ФРАГМЕНТ СТАТЬИ>
######
40 лет «реформ и открытости» в Китае: уроки для Казахстана

13439

Эксперт Айдар Амребаев в своей статье выделяет несколько особенных черт китайских реформ, которые могут послужить добрую службу нашему молодому государству

Фото: hk01.com

Президент Казахстана Нурсултан Назарбаев недавно призвал молодёжь учить китайский язык, а незадолго до этого высказался о том, что благодаря Китаю мы фактически имеем выход к океану, «океану мирового рынка», представленного Китаем.

Ещё в начале XIX века император Франции Наполеон Бонапарт произнес фразу, которая впоследствии стала восприниматься как пророчество: «Китай - это спящий гигант. Пусть он спит. Если он проснётся, он перевернёт весь мир». Теперь об этом говорит весь мир. В конце XX - начале XXI столетий пророчество великого французского императора и пожелания казахского президента как никогда актуальны!

Воспользуемся юбилеем - 18 декабря 2018 года исполнилось 40 лет стратегии «реформ и открытости» в Китае (кит. трад. 改革開放, упр. 改革开放, пиньинь: Gǎigé-Kāifàng, палл.: Гайгэ-Кайфан, буквально: «Реформы и открытость») - чтобы поразмышлять на тему о том, какие уроки из китайского опыта, который сегодня воспринимается во многих странах как передовой, может извлечь Казахстан, отметивший недавно 27 лет с момента обретения суверенитета, сопровождавшихся перманентными реформами.
######
ПРЕДСТАВЛЕННЫЙ МАТЕРИАЛ>

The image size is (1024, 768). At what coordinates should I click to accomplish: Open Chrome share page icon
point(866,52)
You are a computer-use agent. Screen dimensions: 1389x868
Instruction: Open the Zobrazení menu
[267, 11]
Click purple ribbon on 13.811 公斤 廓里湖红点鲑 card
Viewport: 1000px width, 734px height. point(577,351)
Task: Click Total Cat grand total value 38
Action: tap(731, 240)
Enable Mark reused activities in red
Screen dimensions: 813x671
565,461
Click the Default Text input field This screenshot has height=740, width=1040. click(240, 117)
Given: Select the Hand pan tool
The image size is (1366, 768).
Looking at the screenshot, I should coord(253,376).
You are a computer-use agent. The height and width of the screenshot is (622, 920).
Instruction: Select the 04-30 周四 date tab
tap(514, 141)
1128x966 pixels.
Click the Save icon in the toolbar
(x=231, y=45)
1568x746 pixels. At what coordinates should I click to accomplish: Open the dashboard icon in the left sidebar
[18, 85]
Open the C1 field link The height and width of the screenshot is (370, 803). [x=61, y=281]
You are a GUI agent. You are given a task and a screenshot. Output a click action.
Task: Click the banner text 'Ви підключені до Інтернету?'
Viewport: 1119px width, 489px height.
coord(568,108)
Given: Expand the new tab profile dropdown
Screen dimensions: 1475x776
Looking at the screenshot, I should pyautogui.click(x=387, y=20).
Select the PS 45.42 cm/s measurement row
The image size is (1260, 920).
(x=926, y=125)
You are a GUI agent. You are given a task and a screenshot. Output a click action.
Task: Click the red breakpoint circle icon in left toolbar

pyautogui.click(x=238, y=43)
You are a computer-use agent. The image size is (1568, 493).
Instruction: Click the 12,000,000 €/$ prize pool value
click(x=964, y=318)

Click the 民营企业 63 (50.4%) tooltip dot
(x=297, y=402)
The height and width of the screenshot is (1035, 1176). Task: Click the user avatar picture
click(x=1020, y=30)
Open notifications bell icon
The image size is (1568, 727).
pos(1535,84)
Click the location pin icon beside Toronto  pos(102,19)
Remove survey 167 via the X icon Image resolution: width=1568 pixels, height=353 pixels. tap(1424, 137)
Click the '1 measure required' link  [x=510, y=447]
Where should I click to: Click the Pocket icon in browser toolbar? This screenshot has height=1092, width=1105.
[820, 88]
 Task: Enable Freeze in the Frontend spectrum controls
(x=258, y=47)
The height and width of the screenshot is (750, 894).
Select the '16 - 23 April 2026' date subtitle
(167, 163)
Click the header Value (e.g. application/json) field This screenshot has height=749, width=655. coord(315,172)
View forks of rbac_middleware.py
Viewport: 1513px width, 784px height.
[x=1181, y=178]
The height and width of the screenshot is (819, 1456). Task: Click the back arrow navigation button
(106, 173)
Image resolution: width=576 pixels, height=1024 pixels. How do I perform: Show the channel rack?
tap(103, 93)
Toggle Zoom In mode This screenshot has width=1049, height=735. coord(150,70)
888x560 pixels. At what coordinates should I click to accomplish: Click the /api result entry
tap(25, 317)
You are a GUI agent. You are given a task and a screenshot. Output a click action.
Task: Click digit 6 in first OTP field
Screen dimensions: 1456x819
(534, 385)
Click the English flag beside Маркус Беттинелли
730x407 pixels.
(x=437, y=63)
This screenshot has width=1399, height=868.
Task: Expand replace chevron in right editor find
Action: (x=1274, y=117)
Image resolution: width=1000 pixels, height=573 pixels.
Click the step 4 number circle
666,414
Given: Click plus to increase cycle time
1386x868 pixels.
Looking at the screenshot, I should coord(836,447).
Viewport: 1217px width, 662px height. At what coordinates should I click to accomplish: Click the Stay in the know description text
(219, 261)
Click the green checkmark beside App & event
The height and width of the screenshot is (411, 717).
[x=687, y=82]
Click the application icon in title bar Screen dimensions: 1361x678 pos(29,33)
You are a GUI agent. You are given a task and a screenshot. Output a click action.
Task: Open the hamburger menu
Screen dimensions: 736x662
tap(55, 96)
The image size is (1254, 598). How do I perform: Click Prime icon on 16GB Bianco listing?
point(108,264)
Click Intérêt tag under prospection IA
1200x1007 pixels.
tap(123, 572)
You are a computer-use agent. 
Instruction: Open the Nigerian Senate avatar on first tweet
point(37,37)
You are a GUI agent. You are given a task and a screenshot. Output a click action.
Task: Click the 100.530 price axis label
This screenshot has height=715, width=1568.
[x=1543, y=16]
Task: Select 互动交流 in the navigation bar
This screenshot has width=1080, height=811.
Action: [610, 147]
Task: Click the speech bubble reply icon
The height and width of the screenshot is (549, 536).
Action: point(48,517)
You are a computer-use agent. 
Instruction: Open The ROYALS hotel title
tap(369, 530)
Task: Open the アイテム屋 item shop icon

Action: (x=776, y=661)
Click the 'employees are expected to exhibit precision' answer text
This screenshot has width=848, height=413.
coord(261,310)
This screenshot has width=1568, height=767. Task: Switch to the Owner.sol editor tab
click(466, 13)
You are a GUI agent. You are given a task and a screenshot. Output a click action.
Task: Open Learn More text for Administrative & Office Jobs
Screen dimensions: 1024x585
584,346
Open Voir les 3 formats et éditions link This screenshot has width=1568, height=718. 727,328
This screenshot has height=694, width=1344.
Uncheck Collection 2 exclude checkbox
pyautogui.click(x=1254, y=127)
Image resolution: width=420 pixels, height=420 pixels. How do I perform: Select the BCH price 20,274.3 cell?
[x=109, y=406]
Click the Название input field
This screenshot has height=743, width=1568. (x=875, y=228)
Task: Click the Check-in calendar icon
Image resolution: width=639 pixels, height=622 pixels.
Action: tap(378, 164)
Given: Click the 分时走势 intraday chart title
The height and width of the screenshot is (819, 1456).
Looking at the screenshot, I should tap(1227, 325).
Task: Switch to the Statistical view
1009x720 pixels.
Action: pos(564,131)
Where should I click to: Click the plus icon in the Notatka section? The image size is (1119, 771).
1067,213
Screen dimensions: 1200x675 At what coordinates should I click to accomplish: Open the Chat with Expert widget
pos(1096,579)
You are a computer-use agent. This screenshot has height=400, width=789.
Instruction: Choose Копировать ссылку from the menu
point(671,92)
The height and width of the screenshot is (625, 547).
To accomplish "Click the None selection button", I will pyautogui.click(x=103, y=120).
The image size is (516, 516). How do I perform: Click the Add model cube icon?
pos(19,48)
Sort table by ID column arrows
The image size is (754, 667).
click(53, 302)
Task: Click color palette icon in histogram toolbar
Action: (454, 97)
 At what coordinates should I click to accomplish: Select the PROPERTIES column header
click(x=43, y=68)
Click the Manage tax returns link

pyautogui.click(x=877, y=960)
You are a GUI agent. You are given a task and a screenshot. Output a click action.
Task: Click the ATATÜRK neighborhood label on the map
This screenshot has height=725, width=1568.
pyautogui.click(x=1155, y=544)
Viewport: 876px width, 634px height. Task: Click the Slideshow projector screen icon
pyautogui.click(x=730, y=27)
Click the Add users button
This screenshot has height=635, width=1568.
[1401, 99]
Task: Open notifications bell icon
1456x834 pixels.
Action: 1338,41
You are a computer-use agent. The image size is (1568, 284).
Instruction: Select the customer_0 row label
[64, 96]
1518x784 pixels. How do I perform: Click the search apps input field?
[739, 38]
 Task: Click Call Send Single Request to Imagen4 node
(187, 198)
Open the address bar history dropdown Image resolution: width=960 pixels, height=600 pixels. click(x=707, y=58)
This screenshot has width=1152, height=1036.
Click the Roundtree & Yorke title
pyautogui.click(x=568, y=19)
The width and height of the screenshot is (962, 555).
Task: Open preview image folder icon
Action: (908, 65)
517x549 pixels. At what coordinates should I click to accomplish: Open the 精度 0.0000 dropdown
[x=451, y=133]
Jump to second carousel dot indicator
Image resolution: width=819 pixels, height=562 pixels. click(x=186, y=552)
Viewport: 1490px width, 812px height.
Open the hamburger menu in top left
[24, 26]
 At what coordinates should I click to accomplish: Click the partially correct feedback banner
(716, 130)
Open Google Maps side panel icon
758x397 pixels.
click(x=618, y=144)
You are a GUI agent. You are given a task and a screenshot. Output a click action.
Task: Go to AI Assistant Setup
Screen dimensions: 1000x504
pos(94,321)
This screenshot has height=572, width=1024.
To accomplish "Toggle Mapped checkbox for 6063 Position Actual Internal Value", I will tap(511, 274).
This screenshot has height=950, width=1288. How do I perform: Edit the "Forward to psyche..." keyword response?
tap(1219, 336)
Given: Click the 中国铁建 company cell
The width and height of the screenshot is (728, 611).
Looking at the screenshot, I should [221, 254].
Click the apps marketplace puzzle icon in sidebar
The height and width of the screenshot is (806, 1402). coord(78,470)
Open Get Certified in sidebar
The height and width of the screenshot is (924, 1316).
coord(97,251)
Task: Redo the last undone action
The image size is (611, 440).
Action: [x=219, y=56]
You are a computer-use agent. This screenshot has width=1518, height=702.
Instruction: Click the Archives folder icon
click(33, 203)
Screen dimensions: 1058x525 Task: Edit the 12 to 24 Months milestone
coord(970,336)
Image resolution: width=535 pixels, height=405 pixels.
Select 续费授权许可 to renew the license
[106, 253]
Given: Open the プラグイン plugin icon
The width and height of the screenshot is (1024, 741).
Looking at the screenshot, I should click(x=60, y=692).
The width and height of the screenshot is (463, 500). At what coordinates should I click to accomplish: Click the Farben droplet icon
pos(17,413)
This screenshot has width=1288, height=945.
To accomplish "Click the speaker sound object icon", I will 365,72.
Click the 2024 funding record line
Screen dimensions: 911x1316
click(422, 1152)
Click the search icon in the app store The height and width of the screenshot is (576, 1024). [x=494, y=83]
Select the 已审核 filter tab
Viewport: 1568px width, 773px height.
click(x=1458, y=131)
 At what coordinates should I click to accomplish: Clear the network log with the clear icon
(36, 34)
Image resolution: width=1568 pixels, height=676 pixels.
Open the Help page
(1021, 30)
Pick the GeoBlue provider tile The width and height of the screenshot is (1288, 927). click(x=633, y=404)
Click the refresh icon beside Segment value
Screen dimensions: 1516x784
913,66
######
ЗАДАНИЕ A>
Определите, соответствуют ли фрагменту статьи утверждения (i), (ii) и (iii). На каждое ответьте «да» или «нет» и приведите дословно слова фрагмента, которые это решают.
(i) Стратегии «реформ и открытости» в Китае исполнилось 40 лет 18 декабря 2018 года.
(ii) Фразу о Китае как о спящем гиганте Наполеон Бонапарт произнес в конце XIX века.
(iii) Нурсултан Назарбаев призвал молодёжь учить китайский язык.
ЗАДАНИЕ B> Выведите без изменений часть фрагмента статьи, начиная со слов «Воспользуемся юбилеем - 18» и заканчивая словами «сопровождавшихся перманентными реформами.».
Опирайтесь только на фрагмент статьи.

РЕШЕНИЕ ЗАДАНИЯ A>
(i) Да: «18 декабря 2018 года исполнилось 40 лет стратегии «реформ и открытости» в Китае».
(ii) Нет: «Ещё в начале XIX века император Франции Наполеон Бонапарт произнес фразу».
(iii) Да: «Президент Казахстана Нурсултан Назарбаев недавно призвал молодёжь учить китайский язык».

РЕШЕНИЕ ЗАДАНИЯ B>
Воспользуемся юбилеем - 18 декабря 2018 года исполнилось 40 лет стратегии «реформ и открытости» в Китае (кит. трад. 改革開放, упр. 改革开放, пиньинь: Gǎigé-Kāifàng, палл.: Гайгэ-Кайфан, буквально: «Реформы и открытость») - чтобы поразмышлять на тему о том, какие уроки из китайского опыта, который сегодня воспринимается во многих странах как передовой, может извлечь Казахстан, отметивший недавно 27 лет с момента обретения суверенитета, сопровождавшихся перманентными реформами.